- Requests:
**A)** Decide whether each statement agrees with the article on CFB Griesbach, answering yes or no and quoting the deciding words. (i) The base was established in 1950 as Griesbach Barracks. (ii) The 2nd Battalion Princess Patricia's Canadian Light Infantry came to Griesbach from Chilliwack. (iii) William Antrobus Griesbach served as a Senator.
**B)** Carry the article on CFB Griesbach forward from its last sentence.

- Document extract:

Location
- CFB Griesbach Location of CFB Griesbach
- Coordinates: 53°36′29″N 113°30′14″W﻿ / ﻿53.608°N 113.504°W

= CFB Griesbach =

 CFB Griesbach (Griesbach Barracks) was an army base that was located in the north end of Edmonton, Alberta, Canada. The site was named after Major-General William Antrobus Griesbach (1878–1945), a veteran of the Second Boer War, the First World War and the Second World War. Griesbach was also an Edmonton alderman and mayor, and served as a Member of Parliament and a Senator.

==History==
The base was established in 1950 as Griesbach Barracks. In 1958, No. 14 Service Prison and Detention Barracks opened at the base and the 2nd Battalion Princess Patricia's Canadian Light Infantry was relocated to Griesbach from Currie Barracks in Calgary, Alberta. On 1 April 1966 Griesbach Barracks and RCAF Station Namao were designated CFB Edmonton. In 1970 the Canadian Parachute Training Centre (CPTC) was moved to CFB Greisbach from RCAF Station Rivers, Manitoba, and the 3rd Battalion Princess Patricia's Canadian Light Infantry was stood up to full strength from being a 10/90 battalion in 1996 and was relocated to Griesbach into the former CPTC lines from Chilliwack, British Columbia.

- Recorded information:
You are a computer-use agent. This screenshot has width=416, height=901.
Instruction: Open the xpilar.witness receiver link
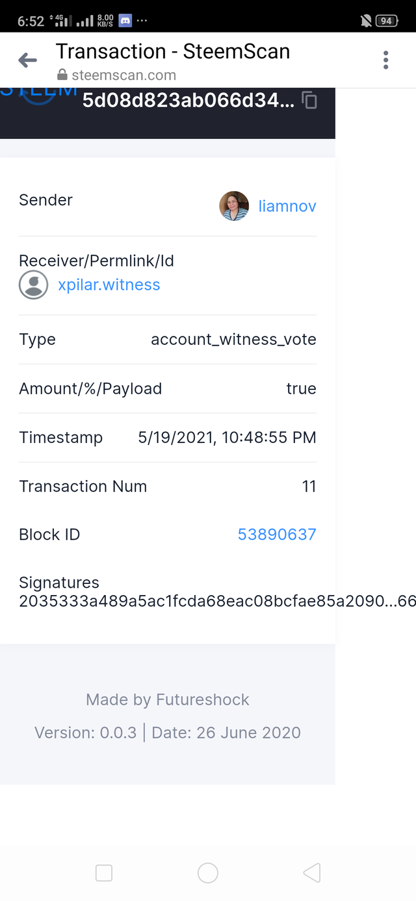pos(109,285)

- Task results:
**A)**
(i) Yes: "The base was established in 1950 as Griesbach Barracks."
(ii) No: "relocated to Griesbach from Currie Barracks in Calgary, Alberta."
(iii) Yes: "served as a Member of Parliament and a Senator."

**B)**
The site is no longer administered by the Department of National Defence, but was transferred to the Canada Lands Company in 2001 for $17.5 million, considered fair market value at the time. Former lodger units located here included the Canadian Airborne Centre and the Canadian Forces Parachute Maintenance Depot, both of which were moved to CFB Trenton in the mid 1990s, as plans to close the runway at Namao (CFB Edmonton) accelerated.

Much of the former Griesbach Barracks site underwent major redevelopment, with the entire 620 acre fully re-developed in 2018. Part of the land was purchased from Canada Lands in 2003 by the Capital Care Group, and is now used as a long-term care centre: the Kipnes Centre for Veterans, which was opened in November 2005.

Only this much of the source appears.